Records from a collection
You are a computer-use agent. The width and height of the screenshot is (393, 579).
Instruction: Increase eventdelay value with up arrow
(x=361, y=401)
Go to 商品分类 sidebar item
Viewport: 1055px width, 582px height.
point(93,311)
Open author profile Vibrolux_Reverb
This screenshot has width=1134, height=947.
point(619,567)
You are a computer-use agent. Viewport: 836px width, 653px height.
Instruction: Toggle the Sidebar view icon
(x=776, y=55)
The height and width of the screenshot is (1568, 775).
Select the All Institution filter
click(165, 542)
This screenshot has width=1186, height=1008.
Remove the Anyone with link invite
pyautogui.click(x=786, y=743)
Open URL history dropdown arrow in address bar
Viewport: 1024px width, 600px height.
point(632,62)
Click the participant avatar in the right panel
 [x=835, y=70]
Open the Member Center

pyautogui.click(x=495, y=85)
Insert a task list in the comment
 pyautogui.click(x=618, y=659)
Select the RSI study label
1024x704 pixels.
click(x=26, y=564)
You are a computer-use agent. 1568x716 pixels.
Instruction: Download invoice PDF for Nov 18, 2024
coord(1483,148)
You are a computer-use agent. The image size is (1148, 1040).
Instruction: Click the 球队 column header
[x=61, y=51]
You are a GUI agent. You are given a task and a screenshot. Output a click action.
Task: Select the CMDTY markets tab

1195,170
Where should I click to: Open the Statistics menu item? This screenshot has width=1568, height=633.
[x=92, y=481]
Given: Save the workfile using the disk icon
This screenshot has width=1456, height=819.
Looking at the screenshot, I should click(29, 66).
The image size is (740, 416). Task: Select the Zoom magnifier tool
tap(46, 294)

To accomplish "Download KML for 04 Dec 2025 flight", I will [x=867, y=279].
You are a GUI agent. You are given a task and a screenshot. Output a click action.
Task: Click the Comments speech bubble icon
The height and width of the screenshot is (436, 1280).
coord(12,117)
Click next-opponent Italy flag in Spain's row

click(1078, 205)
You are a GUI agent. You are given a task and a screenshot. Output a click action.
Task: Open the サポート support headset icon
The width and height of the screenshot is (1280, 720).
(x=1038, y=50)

_Problem to solve_. Copy the items above line for line, without changing anything.

_Complete response_.
You are a computer-use agent. The width and height of the screenshot is (393, 579).
Instruction: Increase eventdelay value with up arrow
(x=361, y=401)
Go to 商品分类 sidebar item
Viewport: 1055px width, 582px height.
point(93,311)
Open author profile Vibrolux_Reverb
This screenshot has width=1134, height=947.
point(619,567)
You are a computer-use agent. Viewport: 836px width, 653px height.
Instruction: Toggle the Sidebar view icon
(x=776, y=55)
The height and width of the screenshot is (1568, 775).
Select the All Institution filter
click(165, 542)
This screenshot has width=1186, height=1008.
Remove the Anyone with link invite
pyautogui.click(x=786, y=743)
Open URL history dropdown arrow in address bar
Viewport: 1024px width, 600px height.
point(632,62)
Click the participant avatar in the right panel
 [x=835, y=70]
Open the Member Center

pyautogui.click(x=495, y=85)
Insert a task list in the comment
 pyautogui.click(x=618, y=659)
Select the RSI study label
1024x704 pixels.
click(x=26, y=564)
You are a computer-use agent. 1568x716 pixels.
Instruction: Download invoice PDF for Nov 18, 2024
coord(1483,148)
You are a computer-use agent. The image size is (1148, 1040).
Instruction: Click the 球队 column header
[x=61, y=51]
You are a GUI agent. You are given a task and a screenshot. Output a click action.
Task: Select the CMDTY markets tab

1195,170
Where should I click to: Open the Statistics menu item? This screenshot has width=1568, height=633.
[x=92, y=481]
Given: Save the workfile using the disk icon
This screenshot has width=1456, height=819.
Looking at the screenshot, I should click(29, 66).
The image size is (740, 416). Task: Select the Zoom magnifier tool
tap(46, 294)

To accomplish "Download KML for 04 Dec 2025 flight", I will [x=867, y=279].
You are a GUI agent. You are given a task and a screenshot. Output a click action.
Task: Click the Comments speech bubble icon
The height and width of the screenshot is (436, 1280).
coord(12,117)
Click next-opponent Italy flag in Spain's row

click(1078, 205)
You are a GUI agent. You are given a task and a screenshot. Output a click action.
Task: Open the サポート support headset icon
The width and height of the screenshot is (1280, 720).
(x=1038, y=50)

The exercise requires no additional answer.